■ **What is expected**: Copy out every line of the records below word for word, leaving out the pictures.

■ **Input for this task**:
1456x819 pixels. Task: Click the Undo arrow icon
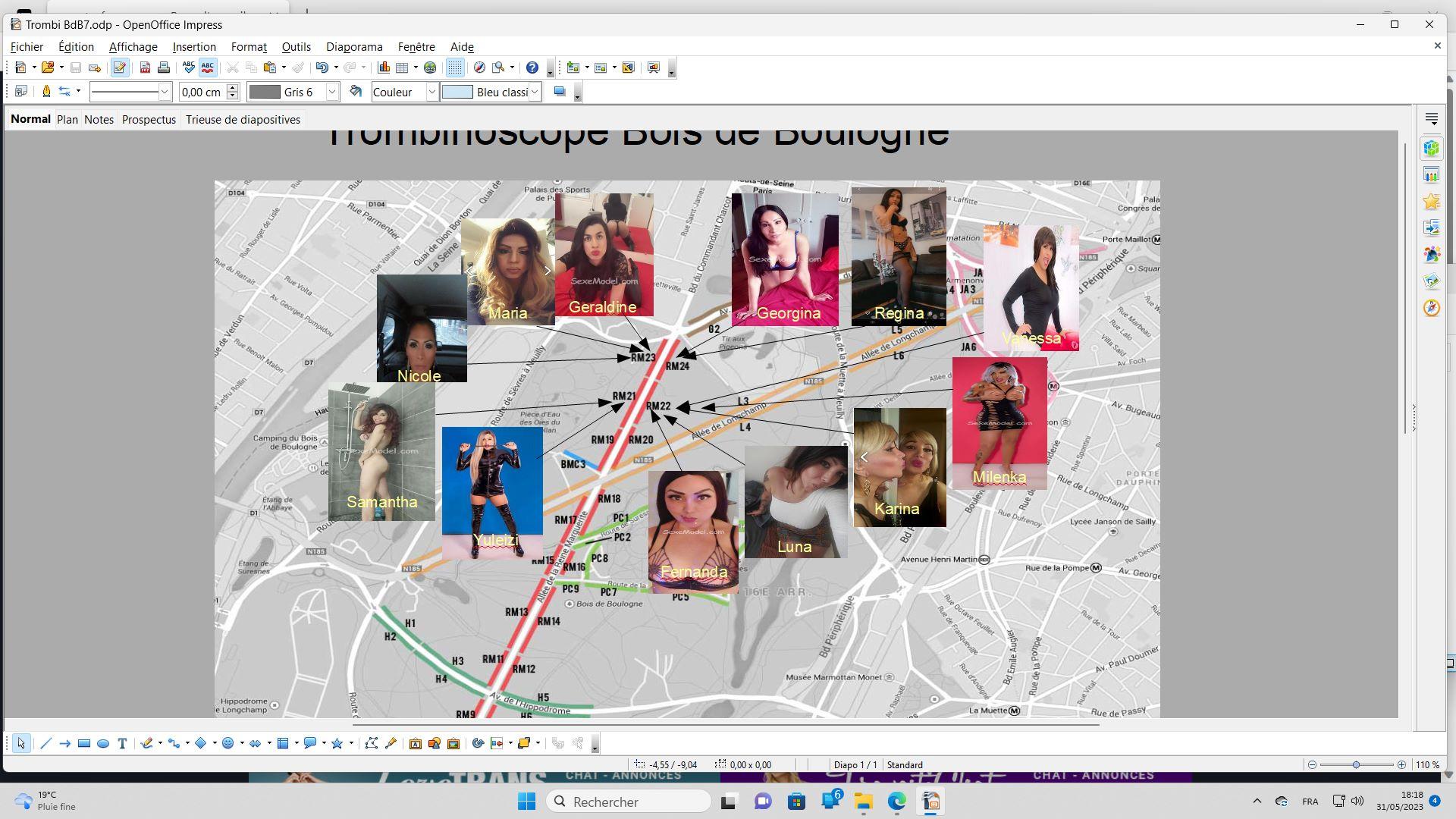[322, 67]
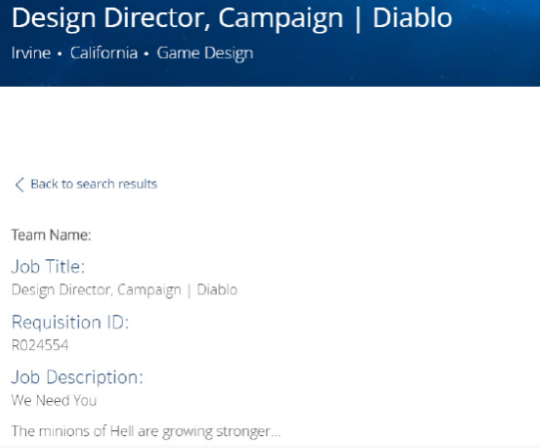Select the requisition number R024554
Image resolution: width=540 pixels, height=448 pixels.
click(40, 345)
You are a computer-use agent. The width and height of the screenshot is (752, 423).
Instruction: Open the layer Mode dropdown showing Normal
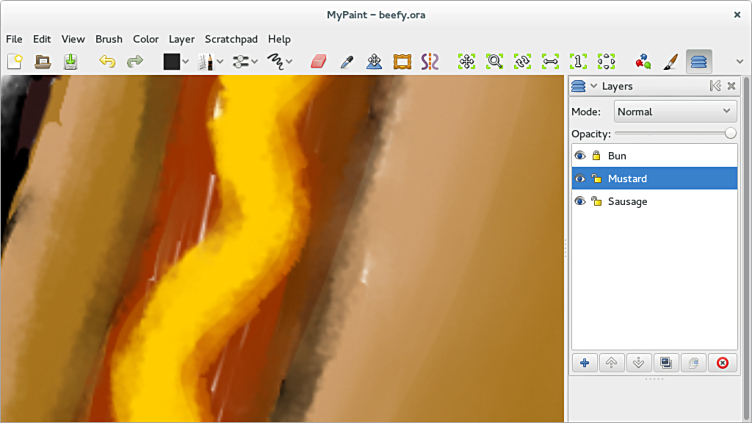point(675,112)
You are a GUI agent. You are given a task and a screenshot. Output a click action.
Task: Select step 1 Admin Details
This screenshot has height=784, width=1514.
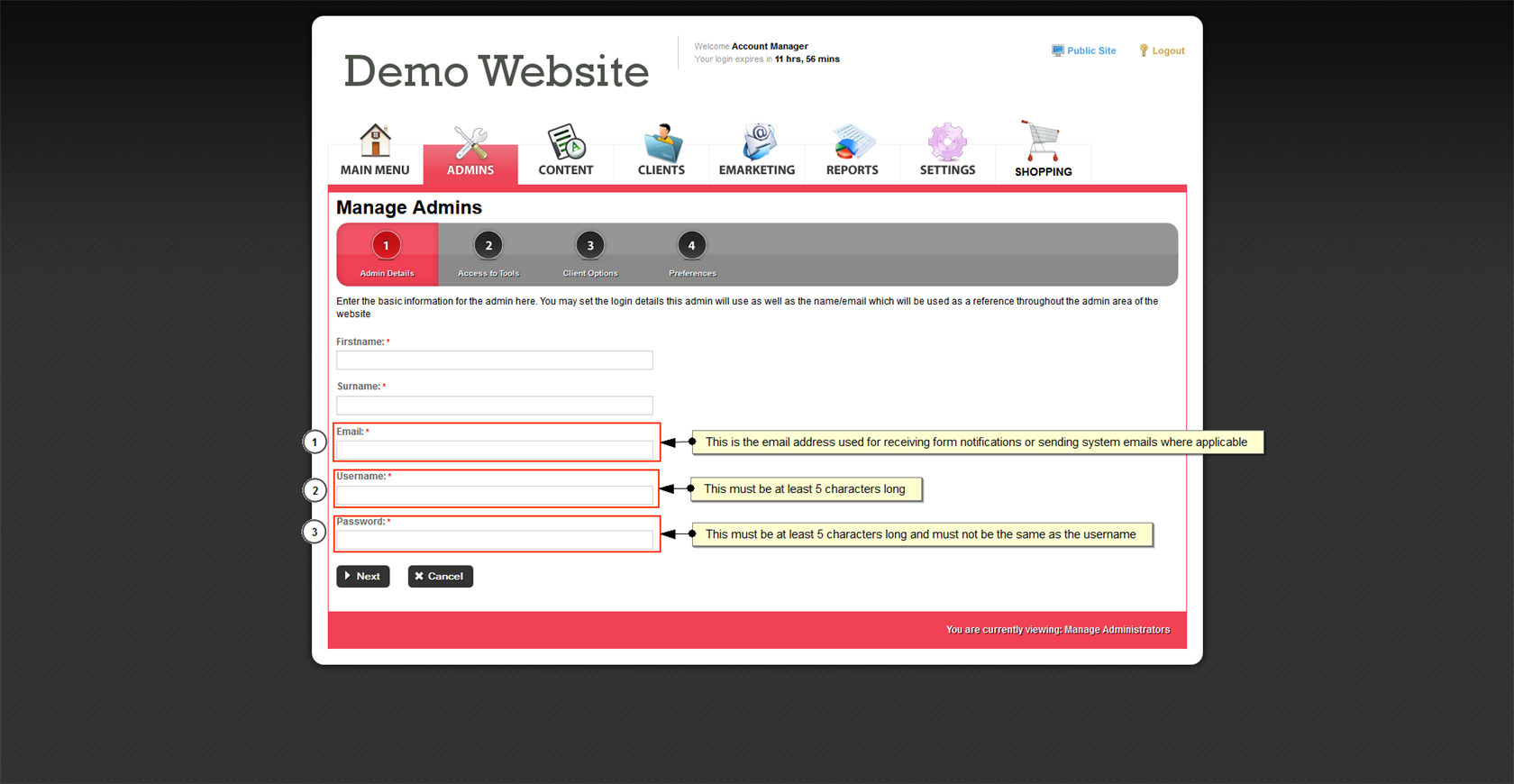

■ **Response for this exercise**:
1456x819 pixels. Task: Click the Undo arrow icon
[322, 67]
Select the requisition number R024554
Image resolution: width=540 pixels, height=448 pixels.
click(40, 345)
You are a computer-use agent. The width and height of the screenshot is (752, 423).
Instruction: Open the layer Mode dropdown showing Normal
point(675,112)
You are a GUI agent. You are given a task and a screenshot. Output a click action.
Task: Select step 1 Admin Details
This screenshot has height=784, width=1514.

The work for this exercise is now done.